### SET TASK
Format the records as a numbered list, starting at the line that contains "Screen dimensions: 1516x520" and ending at the line that contains "Looking at the screenshot, I should 309,478.", and leave out any blank lines.

### RECORD EXCERPTS
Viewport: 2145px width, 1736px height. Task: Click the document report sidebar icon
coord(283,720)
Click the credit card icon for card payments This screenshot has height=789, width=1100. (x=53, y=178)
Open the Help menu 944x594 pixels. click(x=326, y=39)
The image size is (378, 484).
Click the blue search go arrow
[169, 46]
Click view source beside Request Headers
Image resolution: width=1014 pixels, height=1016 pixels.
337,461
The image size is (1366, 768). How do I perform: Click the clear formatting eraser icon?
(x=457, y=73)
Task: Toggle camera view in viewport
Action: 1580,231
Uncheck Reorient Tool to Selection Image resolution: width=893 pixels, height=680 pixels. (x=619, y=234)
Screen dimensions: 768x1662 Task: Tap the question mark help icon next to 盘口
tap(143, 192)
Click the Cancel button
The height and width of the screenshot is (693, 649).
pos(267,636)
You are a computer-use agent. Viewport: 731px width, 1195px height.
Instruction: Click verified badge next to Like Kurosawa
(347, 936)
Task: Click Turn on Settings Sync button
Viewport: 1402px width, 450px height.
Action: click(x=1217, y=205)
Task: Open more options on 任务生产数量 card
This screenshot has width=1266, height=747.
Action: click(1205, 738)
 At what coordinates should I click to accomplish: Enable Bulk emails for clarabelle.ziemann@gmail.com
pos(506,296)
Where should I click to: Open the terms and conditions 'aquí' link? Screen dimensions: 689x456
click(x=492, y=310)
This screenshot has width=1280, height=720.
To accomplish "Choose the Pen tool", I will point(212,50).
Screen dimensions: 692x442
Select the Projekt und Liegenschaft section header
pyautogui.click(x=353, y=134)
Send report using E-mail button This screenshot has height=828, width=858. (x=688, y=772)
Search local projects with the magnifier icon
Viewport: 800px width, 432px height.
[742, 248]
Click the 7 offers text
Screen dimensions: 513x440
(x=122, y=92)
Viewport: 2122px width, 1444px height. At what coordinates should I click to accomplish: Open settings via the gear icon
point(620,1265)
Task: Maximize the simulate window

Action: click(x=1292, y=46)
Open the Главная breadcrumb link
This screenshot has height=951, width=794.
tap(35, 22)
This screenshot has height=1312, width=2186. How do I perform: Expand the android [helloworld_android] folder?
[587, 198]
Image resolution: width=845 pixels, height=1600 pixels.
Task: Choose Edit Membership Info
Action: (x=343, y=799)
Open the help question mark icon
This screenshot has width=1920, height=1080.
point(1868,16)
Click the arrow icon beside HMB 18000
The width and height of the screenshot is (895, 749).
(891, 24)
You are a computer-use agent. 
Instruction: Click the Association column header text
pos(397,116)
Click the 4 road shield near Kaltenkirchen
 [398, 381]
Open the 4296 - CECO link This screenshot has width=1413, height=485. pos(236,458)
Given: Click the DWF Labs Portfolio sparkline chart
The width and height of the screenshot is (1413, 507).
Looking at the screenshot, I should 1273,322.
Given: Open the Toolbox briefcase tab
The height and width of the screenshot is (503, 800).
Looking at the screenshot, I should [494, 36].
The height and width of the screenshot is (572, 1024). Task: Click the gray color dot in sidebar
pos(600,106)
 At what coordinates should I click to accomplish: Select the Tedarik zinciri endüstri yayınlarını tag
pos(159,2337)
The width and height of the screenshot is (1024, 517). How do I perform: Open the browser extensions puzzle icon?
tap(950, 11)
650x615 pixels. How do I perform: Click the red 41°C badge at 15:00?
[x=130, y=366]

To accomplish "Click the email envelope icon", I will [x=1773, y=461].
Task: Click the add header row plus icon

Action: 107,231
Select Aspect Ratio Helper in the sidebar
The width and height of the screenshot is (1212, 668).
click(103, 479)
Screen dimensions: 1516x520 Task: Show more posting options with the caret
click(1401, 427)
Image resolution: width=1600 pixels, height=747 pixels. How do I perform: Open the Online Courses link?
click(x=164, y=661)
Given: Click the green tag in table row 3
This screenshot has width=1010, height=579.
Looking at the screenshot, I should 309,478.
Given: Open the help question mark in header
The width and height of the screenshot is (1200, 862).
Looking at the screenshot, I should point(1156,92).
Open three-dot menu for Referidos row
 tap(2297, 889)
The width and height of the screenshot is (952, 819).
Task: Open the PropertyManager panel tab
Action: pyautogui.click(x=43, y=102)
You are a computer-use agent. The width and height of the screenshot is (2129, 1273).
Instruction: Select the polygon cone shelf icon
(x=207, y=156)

### COMPLETED EXERCISE
1. Screen dimensions: 1516x520 Task: Show more posting options with the caret
2. click(1401, 427)
3. Image resolution: width=1600 pixels, height=747 pixels. How do I perform: Open the Online Courses link?
4. click(x=164, y=661)
5. Given: Click the green tag in table row 3
6. This screenshot has width=1010, height=579.
7. Looking at the screenshot, I should 309,478.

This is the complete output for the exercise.